YOUR GOAL: Return only the stretch of the material below that begins with the line containing "O webu (1433, 174)" and ends with the line containing "Doprava v Praze (1117, 174)", exactly; both of those lines belong to it.

===== RECORD SET

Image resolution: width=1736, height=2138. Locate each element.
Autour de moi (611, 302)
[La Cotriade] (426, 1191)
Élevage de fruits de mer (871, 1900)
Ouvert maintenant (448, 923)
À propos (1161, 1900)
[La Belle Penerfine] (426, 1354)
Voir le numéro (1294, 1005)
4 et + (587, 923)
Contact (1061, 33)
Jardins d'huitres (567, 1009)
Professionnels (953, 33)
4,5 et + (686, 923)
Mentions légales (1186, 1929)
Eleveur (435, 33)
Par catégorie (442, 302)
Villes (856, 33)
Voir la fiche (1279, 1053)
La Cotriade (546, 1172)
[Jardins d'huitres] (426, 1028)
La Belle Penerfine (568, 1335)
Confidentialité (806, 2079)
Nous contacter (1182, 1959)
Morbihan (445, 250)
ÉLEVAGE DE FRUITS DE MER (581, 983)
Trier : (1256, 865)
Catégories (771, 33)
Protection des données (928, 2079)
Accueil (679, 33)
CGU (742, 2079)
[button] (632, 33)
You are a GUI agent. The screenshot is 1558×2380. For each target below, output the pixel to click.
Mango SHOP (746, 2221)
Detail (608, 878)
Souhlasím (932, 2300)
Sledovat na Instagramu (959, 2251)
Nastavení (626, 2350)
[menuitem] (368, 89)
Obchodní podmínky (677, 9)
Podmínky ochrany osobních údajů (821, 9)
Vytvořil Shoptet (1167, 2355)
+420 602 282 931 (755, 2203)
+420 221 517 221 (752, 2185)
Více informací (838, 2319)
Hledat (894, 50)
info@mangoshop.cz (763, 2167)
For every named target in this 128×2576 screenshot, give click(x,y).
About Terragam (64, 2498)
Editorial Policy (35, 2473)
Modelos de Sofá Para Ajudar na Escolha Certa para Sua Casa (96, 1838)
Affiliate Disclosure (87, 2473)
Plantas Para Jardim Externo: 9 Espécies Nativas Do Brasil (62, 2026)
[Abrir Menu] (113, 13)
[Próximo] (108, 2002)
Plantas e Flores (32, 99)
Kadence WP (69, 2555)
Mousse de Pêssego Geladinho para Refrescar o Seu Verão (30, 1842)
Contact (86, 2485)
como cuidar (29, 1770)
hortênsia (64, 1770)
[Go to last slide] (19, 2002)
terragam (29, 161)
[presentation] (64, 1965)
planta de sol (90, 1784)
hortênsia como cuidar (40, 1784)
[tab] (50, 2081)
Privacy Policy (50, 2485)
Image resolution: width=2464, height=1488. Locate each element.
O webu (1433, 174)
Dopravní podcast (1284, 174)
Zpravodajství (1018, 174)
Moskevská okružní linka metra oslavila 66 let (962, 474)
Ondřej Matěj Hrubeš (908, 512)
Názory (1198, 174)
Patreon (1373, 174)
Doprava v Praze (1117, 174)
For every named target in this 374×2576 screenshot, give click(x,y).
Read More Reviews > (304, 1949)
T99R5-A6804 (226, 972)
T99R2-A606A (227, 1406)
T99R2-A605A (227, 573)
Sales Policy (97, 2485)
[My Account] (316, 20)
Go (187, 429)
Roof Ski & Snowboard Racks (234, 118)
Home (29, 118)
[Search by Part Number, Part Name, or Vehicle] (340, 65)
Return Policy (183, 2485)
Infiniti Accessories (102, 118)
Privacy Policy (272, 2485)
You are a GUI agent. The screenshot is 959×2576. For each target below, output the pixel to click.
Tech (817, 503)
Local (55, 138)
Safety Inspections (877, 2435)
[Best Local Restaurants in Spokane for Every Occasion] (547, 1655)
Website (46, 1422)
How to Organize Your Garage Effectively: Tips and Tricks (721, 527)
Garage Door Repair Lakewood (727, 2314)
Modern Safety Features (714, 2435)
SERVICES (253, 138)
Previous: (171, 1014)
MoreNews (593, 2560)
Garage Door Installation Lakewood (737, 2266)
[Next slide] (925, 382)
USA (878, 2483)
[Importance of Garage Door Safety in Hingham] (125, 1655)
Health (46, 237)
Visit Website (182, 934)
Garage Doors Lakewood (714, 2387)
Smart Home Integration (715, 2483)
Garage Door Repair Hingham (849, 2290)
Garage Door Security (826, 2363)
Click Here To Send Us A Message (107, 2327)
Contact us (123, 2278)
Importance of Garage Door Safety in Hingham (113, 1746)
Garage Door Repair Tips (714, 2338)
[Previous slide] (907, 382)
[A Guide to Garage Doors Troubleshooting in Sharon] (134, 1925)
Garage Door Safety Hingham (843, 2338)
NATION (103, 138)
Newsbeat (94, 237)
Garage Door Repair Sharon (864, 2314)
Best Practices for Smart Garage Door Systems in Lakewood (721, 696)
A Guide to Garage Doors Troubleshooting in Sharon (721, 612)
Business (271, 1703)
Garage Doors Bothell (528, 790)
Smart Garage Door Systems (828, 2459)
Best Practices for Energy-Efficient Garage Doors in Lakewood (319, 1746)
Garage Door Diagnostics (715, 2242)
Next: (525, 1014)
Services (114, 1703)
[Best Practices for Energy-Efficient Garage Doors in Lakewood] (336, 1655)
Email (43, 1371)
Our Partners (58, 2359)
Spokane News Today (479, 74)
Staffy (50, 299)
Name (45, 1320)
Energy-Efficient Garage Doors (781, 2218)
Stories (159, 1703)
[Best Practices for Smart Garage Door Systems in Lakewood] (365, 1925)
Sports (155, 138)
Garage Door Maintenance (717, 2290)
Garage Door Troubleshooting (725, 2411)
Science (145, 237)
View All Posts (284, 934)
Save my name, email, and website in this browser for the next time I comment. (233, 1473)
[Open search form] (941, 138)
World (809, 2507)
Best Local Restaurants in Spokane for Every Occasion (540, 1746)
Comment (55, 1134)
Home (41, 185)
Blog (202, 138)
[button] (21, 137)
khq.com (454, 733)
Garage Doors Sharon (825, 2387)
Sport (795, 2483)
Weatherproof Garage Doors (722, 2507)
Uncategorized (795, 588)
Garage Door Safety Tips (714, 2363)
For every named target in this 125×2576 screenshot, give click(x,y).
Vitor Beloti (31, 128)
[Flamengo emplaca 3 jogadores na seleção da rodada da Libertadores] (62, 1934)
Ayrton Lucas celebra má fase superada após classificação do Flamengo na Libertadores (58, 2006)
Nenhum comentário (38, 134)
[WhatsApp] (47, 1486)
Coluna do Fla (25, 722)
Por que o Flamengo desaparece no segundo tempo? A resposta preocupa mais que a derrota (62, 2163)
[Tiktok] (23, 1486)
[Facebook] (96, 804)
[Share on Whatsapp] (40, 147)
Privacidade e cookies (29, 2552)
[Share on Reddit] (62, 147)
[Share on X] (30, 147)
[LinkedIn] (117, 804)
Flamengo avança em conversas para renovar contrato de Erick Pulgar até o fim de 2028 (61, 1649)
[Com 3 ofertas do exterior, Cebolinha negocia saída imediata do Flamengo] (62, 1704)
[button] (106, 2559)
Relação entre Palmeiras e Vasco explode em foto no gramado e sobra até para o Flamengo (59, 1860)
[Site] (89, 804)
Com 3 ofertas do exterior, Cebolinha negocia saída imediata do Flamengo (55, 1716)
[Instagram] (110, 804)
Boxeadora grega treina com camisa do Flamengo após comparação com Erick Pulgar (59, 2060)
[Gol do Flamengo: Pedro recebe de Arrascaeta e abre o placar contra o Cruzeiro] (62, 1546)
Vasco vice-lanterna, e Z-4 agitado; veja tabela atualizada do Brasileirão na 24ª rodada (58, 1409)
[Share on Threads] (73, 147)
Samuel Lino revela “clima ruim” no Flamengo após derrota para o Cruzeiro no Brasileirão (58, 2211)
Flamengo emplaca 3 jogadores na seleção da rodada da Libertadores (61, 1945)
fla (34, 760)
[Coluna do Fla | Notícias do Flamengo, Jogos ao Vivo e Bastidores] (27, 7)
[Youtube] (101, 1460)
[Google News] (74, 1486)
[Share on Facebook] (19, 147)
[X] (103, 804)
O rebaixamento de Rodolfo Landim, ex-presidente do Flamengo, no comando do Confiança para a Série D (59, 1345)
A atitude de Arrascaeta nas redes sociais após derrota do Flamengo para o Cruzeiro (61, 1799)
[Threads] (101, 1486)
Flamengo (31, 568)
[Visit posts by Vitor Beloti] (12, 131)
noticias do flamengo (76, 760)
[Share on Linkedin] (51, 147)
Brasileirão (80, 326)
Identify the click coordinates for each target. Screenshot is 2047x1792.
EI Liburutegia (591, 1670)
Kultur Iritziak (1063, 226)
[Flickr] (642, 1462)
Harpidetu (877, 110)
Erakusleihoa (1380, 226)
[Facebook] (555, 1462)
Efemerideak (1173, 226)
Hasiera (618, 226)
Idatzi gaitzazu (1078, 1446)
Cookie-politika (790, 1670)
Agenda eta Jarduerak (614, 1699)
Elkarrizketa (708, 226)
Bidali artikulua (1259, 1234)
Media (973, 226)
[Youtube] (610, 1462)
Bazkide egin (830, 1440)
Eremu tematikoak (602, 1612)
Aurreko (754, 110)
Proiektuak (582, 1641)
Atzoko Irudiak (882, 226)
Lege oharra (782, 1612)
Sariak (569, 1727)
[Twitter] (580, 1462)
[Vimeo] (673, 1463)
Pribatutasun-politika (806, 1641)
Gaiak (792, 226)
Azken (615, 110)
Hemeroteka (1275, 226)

==========

EXPECTED ANSWER:
O webu (1433, 174)
Dopravní podcast (1284, 174)
Zpravodajství (1018, 174)
Moskevská okružní linka metra oslavila 66 let (962, 474)
Ondřej Matěj Hrubeš (908, 512)
Názory (1198, 174)
Patreon (1373, 174)
Doprava v Praze (1117, 174)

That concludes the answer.